Setelah mendengarkan aspirasi yang disampaikan oleh anggota legislatif Sulut dapil Kota Manado itu. Kepala Pelaksana BPBD Sulut Joi Oroh, Kepala BPJN Sulut Hendro Satrio, Kepala Dinas PUPR Alex Wattimena dan PLT Perkimtan, Steven Tuegeh menjawabnya dengan kalimat siap sambil menulis catatan yang sudah disampaikan.
Di sisi lain, Kepala BWS-Sulawesi 1 Manado, I Komang Sudana menanggapi, seharusnya tidak bicara bencana. tidak juga harus bicara banjir, tetapi yang harus dibahas sesuai kesimpulan yang ada bagaimana tidak banjir. “Supaya tidak banjir bukan peran dari PUPR saja pak. Kalo kita bisa melihat secara komprehensif, bagaimana penanganan terhadap hulu-hilirnya. Ada tata ruang disitu, seharusnya ada tata ruang yang mengatur ini boleh atau tidak. Di sempadang sungai mestinya kota-kota dan kabupaten membuat peraturan daerah (Perda). Jadinya masyarakat tidak boleh bangun di sini, ternyata sekarang siapa yang melarang, dibangun tidak terkendali. Ada bangunan di atas bantaran sungai,” tandasnya.
“Secara umum Permen sudah ada untuk mengatur batas pembangunan di bantaran sungai dan sebagainya. Dan jaraknya berkisar 50 hingga 100 meter. Maksud saya, mari kita sama-sama mengendalikan hulunya. Kita tanam pohon sebanyak-banyak mungkin. Tata ruang sebenarnya sudah mengatur ini boleh atau tidak.

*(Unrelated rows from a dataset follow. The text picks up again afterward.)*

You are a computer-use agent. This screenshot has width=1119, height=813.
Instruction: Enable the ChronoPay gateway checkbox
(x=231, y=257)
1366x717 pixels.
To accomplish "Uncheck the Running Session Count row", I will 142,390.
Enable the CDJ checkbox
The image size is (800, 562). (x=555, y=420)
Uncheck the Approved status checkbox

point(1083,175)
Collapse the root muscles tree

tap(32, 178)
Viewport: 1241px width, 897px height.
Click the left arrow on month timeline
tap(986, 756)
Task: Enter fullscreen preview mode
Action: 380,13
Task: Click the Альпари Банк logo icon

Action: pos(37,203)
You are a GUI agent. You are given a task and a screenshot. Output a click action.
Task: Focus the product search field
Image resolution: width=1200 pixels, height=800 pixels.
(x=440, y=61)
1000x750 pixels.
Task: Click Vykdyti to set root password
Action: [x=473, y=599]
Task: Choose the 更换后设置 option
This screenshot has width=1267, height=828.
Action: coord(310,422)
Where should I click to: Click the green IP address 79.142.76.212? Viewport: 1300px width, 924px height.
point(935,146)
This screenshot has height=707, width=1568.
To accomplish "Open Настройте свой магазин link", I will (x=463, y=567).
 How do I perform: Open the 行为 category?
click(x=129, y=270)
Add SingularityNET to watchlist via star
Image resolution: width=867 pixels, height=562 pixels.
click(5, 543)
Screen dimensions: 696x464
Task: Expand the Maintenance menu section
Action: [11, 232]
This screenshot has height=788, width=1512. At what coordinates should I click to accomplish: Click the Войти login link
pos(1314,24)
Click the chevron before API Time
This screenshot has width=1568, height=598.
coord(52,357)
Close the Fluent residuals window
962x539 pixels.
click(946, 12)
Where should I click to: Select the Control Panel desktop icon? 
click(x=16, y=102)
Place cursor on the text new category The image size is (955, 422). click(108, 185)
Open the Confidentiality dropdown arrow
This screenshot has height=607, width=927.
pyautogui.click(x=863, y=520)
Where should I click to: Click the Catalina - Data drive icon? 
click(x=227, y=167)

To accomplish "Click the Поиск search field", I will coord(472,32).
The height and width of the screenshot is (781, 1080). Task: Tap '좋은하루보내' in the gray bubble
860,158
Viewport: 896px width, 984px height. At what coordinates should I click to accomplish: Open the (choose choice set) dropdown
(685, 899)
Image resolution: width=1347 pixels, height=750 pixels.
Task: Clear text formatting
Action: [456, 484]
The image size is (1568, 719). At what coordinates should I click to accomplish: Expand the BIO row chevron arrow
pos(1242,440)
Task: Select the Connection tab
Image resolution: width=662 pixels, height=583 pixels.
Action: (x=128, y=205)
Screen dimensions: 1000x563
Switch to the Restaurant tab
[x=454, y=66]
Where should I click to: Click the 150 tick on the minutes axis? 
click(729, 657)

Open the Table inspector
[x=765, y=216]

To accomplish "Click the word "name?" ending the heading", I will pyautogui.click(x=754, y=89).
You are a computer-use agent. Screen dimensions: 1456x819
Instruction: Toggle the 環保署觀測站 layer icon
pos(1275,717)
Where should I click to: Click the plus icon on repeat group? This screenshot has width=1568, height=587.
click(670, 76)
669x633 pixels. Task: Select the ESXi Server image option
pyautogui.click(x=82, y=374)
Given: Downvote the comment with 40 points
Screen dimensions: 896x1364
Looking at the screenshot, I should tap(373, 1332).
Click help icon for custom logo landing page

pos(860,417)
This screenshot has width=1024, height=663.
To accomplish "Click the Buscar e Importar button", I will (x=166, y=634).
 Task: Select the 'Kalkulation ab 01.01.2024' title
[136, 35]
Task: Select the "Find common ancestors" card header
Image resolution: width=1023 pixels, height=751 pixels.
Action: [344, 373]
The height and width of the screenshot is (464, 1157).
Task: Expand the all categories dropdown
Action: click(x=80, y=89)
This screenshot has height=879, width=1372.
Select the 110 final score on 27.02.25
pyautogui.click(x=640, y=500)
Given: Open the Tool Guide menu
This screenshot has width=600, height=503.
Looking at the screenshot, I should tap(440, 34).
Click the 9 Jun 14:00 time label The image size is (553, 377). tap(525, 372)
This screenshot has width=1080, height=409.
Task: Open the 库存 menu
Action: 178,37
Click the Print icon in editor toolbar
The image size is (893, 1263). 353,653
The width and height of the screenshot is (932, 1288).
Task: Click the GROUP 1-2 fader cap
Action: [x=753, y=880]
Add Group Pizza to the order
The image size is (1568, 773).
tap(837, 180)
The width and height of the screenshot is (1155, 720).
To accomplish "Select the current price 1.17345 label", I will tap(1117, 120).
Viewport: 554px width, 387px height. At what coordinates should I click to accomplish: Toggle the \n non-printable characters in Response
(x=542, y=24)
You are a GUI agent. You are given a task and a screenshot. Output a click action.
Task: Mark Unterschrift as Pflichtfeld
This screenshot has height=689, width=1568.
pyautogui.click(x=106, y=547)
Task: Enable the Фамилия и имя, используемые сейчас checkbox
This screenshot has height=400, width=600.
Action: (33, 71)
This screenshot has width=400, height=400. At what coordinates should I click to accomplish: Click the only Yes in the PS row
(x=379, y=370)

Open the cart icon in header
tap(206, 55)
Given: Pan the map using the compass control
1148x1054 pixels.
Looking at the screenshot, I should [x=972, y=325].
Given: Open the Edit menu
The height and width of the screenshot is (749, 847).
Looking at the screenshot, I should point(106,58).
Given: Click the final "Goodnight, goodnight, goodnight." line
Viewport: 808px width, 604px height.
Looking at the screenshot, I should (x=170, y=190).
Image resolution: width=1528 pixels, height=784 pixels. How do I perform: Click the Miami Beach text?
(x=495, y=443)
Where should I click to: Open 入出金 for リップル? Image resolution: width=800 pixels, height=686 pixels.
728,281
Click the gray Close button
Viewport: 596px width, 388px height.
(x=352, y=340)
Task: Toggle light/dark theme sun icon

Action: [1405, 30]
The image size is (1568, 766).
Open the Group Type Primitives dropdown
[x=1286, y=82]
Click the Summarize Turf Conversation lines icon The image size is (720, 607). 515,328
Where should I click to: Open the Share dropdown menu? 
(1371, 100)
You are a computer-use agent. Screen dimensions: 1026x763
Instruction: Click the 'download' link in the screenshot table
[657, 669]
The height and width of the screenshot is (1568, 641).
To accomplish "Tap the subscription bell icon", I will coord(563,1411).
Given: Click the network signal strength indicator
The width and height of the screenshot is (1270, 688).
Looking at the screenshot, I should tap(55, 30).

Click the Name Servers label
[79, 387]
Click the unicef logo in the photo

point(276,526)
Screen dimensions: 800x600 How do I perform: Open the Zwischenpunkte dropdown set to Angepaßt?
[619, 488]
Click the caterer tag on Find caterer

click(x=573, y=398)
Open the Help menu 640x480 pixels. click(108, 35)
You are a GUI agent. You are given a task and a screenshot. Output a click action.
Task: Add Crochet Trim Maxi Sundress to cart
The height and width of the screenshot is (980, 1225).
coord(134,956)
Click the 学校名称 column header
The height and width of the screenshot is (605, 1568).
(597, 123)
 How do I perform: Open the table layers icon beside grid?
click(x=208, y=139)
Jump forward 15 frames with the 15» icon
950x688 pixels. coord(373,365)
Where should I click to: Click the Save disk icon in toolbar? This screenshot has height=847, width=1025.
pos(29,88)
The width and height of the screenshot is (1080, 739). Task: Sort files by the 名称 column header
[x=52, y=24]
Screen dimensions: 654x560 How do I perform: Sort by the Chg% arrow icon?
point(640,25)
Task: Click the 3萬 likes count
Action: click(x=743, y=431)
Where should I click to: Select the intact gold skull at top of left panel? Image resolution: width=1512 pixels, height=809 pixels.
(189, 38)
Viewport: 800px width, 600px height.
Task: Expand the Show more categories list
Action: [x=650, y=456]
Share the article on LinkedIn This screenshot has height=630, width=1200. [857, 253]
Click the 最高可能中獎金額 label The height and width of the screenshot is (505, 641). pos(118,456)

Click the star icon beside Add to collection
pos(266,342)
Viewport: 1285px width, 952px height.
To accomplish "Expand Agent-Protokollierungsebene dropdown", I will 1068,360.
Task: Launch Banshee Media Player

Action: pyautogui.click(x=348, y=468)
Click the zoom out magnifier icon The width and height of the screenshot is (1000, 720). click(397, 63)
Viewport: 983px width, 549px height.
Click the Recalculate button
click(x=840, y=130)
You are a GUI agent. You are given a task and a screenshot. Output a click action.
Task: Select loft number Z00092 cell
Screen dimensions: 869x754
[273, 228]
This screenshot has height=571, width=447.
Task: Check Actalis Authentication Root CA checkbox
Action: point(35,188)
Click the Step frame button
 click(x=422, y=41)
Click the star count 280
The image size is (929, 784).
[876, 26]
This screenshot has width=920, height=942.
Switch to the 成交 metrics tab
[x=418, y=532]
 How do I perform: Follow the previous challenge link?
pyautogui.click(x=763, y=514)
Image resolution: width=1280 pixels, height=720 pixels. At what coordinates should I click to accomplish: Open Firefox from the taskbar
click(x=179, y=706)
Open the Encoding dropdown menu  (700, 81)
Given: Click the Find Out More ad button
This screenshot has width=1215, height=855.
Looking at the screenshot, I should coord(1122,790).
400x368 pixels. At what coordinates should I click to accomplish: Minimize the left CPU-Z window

Tapi eksekusinya, dari tata ruang itu tidak terlaksana dengan baik. Esok sungai kita kerut, esoknya banjir lagi. Kita kerja lagi, betul bendungan kuwil adalah solusinya, tetapi harus ada pemeliharaan karena bendungan punya umur. Ada namanya, tampungan mati, tampungan terendah sampai dengan kebutuhan eliminasi intake air baku. Jika itu sudah tertutup, maka bendungan itu sudah mati,” serunya kembali.
Tetapi, bagaimana caranya bendungannya itu tidak mati. Yeah, harus dijaga hulunya. Itu menjadi sebuah saran saja.
Terpantau Barta1.com, yang membuka dan menutup rapat dengar pendapat (RDP) antara komisi III DPRD Sulut bersama BPBD, PUPR, BPJN, Perkimtan dan BWS Sulawesi 1 adalah Berty Kapojos, selalu ketua komisi III DPRD Sulut.